As J. M. W. Turner joined the Abolitionists to end slavery in the British Empire and succeeded in 1833, Turner hoped to extend the good cause of anti-slavery campaigns to other regions, and this painting depicted the hope. Slavers Throwing overboard the Dead and Dying—Typhoon coming on or The Slave Ship (1840) referred to the terror of the slave ship Zong, which threw ailing and dead African slaves overboard in order to collect insurance payments. Turner was great at using colours and artistic techniques to show us shocking, oppressive power of capitalism, which supported racist and colonialist exploitation. Instead of straightforwardly showing the racialised bodies of African slaves, the painting shows only the hands of slaves struggling in the green water. Turner had not compromised on colour, as he used contrastive red and green, for the blood and the sea, to depict the violence of such precarious subjects, the owner of the blood, in the cruel maritime commercial network, represented by the ship and the sea, which has fully become infested by capitalist affairs since. With strong contrasting colours, the painting also shows the raging waters, which almost merge themselves with the setting sun. The painting shows both terror and chaos, and urges to challenge racism. If the painting does not evoke horror enough for you, John Ruskin, when he interpreted the painting, has alluded to Macbeth when he sees “the multitudinous seas incarnadine” (Act II Scene 4, 63), with the blood of the slaves combined with great sea. This terror this painting has evoked reminds me of the present-day slavery, especially in the fishing industry around the world.
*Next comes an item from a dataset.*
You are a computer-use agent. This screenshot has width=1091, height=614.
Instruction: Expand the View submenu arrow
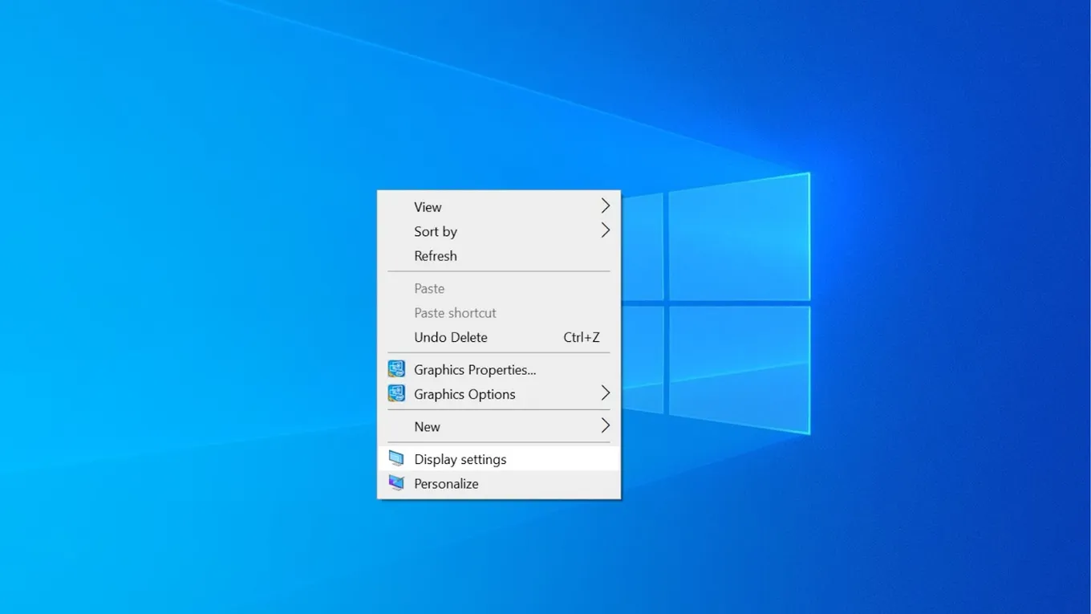tap(605, 205)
Grant Wood, American Gothic (1930), Art Institute of Chicago
Mary

Grant Wood’s American Gothic is to American Gothic what Fuseli’s The Nightmare is to European Romantic Gothic. Emblematic of a distinctly American Gothic tradition, American Gothic brought about the rise of Southern Gothic: epitomized by the works of Toni Morrison, William Faulkner, and Anne Rice, and films such as The Night of the Hunter (1955) and The Skeleton Key (2005), Southern or American Gothic creates a space that is both haunted by the past and continues to haunt the present. Oh, and of course, like The Nightmare, Wood’s painting is also ideal for parody. Painted by Wood in 1930, American Gothic depicts a father – holding a pitchfork – and daughter standing in front of a house in Eldon Iowa. Visiting Chicago this summer for the fifteenth International Gothic Association conference, we were lucky enough to visit the Art Institute of Chicago where the painting is currently displayed. Perhaps because there was a Gothic conference in town, or perhaps because the painting has become so iconic, there was a continual crowd surrounding the painting – but we all managed to appreciate the painting up close and get a few photos (I also raided the gift shop and bought as much American Gothic items as I could).
Among the seemingly endless parodies of Grant’s painting is its several Gothic cameo appearance in The Rocky Horror Picture Show (1975), a film reimagining Mary Shelley’s iconic Frankenstein against an unmistakably American, and musical, backdrop. The opening sequence of the film includes a shot of the actors who will later play Magenta and Riff Raff standing in front of a church in the style of Wood’s painting, complete with pitchfork, while later Magenta and Riff Raff appear again as part of a futuristic version of American Gothic, but this time complete with laser pitchfork. Magenta and Riff Raff are both lovers and brothers, inviting us to be unsettled and to examine our discomfort surrounding their relationship. However, they also return us to the Gothic narrative that has been created around Wood’s painting. Although the original models were father and daughter, many falsely believe the painting to depict a husband and wife, and the legacy of this painting exploits this misidentification. Drawing upon this uncomfortable legacy, recent parodic incarnations of American Gothic include many depictions of Ivanka Trump and her father. No wonder, then, that America Gothic is one of Frank N. Furter’s chosen paintings displayed in his Castle.